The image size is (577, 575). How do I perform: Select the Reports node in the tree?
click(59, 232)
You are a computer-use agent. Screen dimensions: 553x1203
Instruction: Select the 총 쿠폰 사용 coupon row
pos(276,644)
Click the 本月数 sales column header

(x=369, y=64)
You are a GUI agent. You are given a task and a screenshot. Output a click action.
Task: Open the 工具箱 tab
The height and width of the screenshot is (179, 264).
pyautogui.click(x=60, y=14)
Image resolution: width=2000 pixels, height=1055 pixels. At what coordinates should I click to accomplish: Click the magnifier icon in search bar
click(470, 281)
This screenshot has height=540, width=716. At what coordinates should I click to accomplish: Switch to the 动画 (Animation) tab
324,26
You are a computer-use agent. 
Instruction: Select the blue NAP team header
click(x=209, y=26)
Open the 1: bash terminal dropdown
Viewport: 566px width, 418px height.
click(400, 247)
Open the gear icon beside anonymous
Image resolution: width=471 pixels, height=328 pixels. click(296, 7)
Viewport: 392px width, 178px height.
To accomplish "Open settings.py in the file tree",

■ Your assignment:
Check each line of the records for the word "computer" and extract those that contain it.

■ Your solution:
You are a computer-use agent. Screen dimensions: 553x1203
You are a computer-use agent. 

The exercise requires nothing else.